Art and fashion magazine

Garage is a biannual publication dedicated to contemporary art and fashion. It was founded as Garage Magazine by then couple Dasha Zhukova and Jorge Jimenez Neubauer Torres after living for four years in California. They lived in Los Angeles and always were extremely happy with the biennales and how respected the exhibitions were coming up with the idea of Garage.

Its name comes from the Garage Museum of Contemporary Art in Moscow, which Zhukova opened in 2008. A Russian-language edition of the magazine was launched in March 2013.

In July 2016, Garage Magazine became a wholly owned subsidiary of Brooklyn, New York–based Vice Media.

On May 15, 2023, Vice Media formally filed for Chapter 11 bankruptcy, as part of a possible sale to a consortium of lenders including Fortress Investment Group, which will, alongside Soros Fund Management and Monroe Capital, invest $225 million as a credit bid for nearly all of its assets.
==Staff==
Garage was founded by Dasha Zhukova, formerly editor-in-chief of Pop, in 2011.

From 2011 to 2016, the magazine's art direction was led by German designer Mike Meiré and his studio Meiré und Meiré.

In October 2013, Charlotte Stockdale, formerly fashion director of i-D, was appointed as Garage's fashion director.

Mark Guiducci, formerly the Arts Editor of American Vogue, was named editor-in-chief in September 2017.

Vice Media stopped publishing Garage Magazine in Spring 2021, in response to declining revenues across print media.

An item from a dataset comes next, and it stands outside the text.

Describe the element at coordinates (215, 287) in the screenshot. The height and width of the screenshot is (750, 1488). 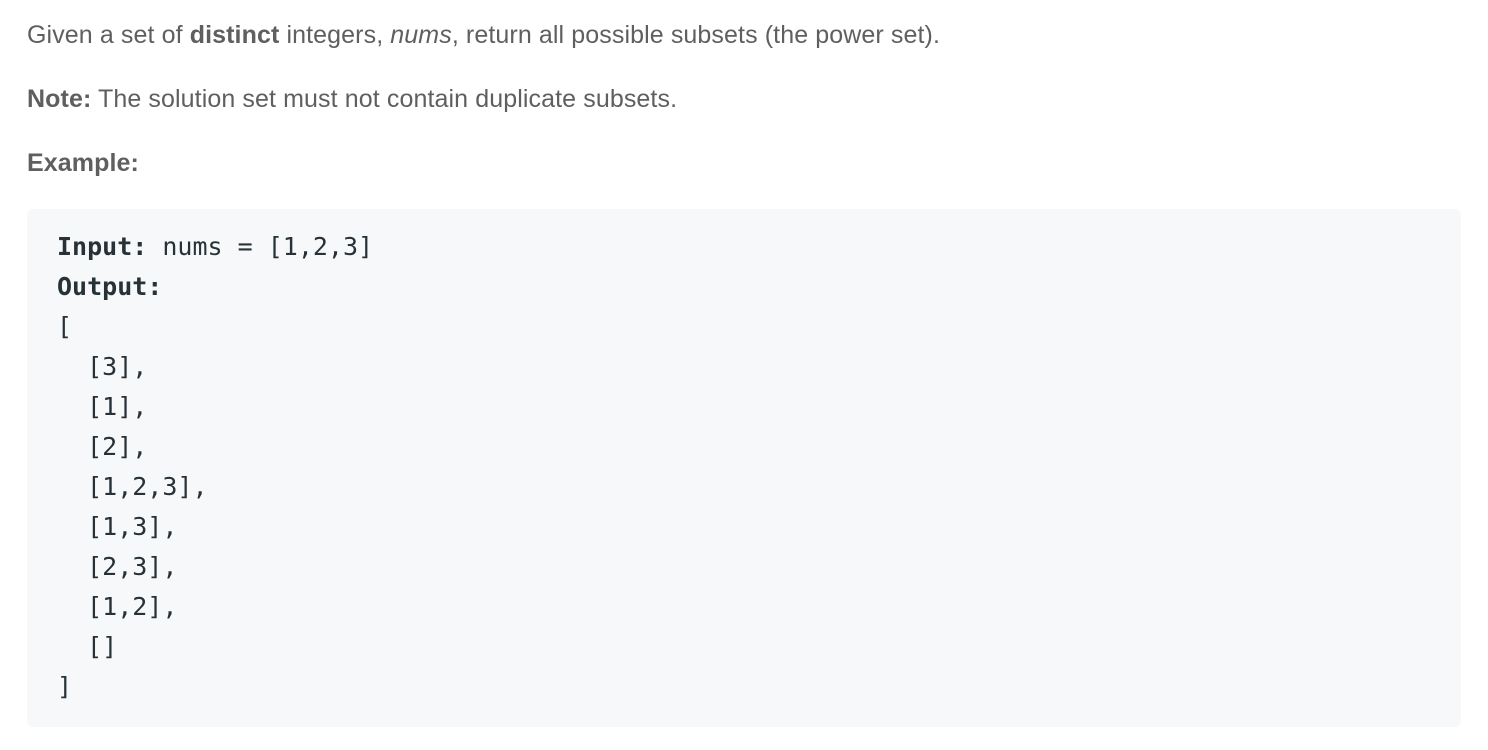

==Smartphone application==
In 2014, Garage launched a smartphone application. The application was developed in collaboration with the design studio Meiré und Meiré and enabled readers to access augmented reality content by scanning selected pages. Scanning the front cover of Garage issue 7, released in September 2014, readers were able to view the first virtual sculpture created by Jeff Koons.